Личная духовная жизнь по большей части проявляется в борьбе и преодолении. В результате броска личнодуховного роста в душе что-то «рождается». Духовный рост – главный признак бессмертия души и основание для ее бессмертия. По Толстому, человек спасается не «верой» и не «делами», а личным духовным ростом. В этом суть мистических прозрений Льва Толстого на поприще личной духовной жизни.

«И моя жизнь истинная есть только та, которая взращена мною» (51.106).

Положения Нагорной проповеди активно участвуют во взращении истинной жизни в человеке, но не в качестве обязательных для исполнения правил жизни, а в качестве идеалов совершенства. Идеалы эти сами собой подвигают людей к деятельности духовного роста.

•••••

→ Задания:
1: Измените фрагмент текста о духовном росте у Толстого, который открывается словами «Личная духовная жизнь» и завершается словами «личной духовной жизни.», заменив «борьбе» на «труде». Приведите измененный фрагмент целиком.
2: Продолжите текст о духовном росте у Толстого, начав сразу после его последнего предложения.

→ Записи из набора данных:

•••••

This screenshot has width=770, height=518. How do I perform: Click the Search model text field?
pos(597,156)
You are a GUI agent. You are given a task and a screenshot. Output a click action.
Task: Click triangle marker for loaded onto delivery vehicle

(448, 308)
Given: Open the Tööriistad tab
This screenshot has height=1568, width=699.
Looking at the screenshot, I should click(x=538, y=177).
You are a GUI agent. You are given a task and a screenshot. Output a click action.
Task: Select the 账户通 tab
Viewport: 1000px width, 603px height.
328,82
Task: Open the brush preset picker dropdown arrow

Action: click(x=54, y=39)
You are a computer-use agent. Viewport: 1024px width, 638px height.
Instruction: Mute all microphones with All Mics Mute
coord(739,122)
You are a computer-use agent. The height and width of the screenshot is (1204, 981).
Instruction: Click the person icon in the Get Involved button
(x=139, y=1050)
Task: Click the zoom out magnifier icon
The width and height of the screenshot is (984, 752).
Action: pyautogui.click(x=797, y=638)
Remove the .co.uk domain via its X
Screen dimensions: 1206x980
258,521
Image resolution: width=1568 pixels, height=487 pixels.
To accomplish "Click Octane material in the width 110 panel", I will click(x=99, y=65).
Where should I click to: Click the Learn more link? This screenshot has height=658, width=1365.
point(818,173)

•••••

→ Ответы:
1:
Личная духовная жизнь по большей части проявляется в труде и преодолении. В результате броска личнодуховного роста в душе что-то «рождается». Духовный рост – главный признак бессмертия души и основание для ее бессмертия. По Толстому, человек спасается не «верой» и не «делами», а личным духовным ростом. В этом суть мистических прозрений Льва Толстого на поприще личной духовной жизни.

2:
5(11)[51 - Эта глава есть сокращенный вариант глав 3–6 части четвертой книги: Мардов И.Б. Лев Толстой. На вершинах жизни.]

Согласно «О жизни», духовному Я человека задано дело: установление нового, более высокого отношение к миру и проявление большей степени любви. Духовное Я «не может уничтожиться, потому что оно только и есть». Но как же и где оно существует после смерти «животной личности»? Все, что можно сказать по этому поводу, – это то, что умерший человек «вышел из того низшего отношения к миру, в котором он был как животное и в котором я еще нахожусь» и «что я не вижу того центра нового отношения к миру, в котором он теперь». Он «исчез из моих глаз», находится «за пределами моего зрения»,[52 - «Ведь если бы я видел то, что за пределами моего зрения, я бы не видел того, что в его пределах».] «имеет теперь другой центр, невидимый мне… Каков этот центр, какова эта жизнь сама в себе, я не могу знать – могу гадать, если люблю гадание и не боюсь запутаться. Но если я ищу разумного понимания жизни,[53 - Как это необходимо с личнодуховной точки зрения.] то удовольствуюсь ясным, несомненным, и не хочу портить ясное и несомненное присоединением к нему темных и произвольных гаданий».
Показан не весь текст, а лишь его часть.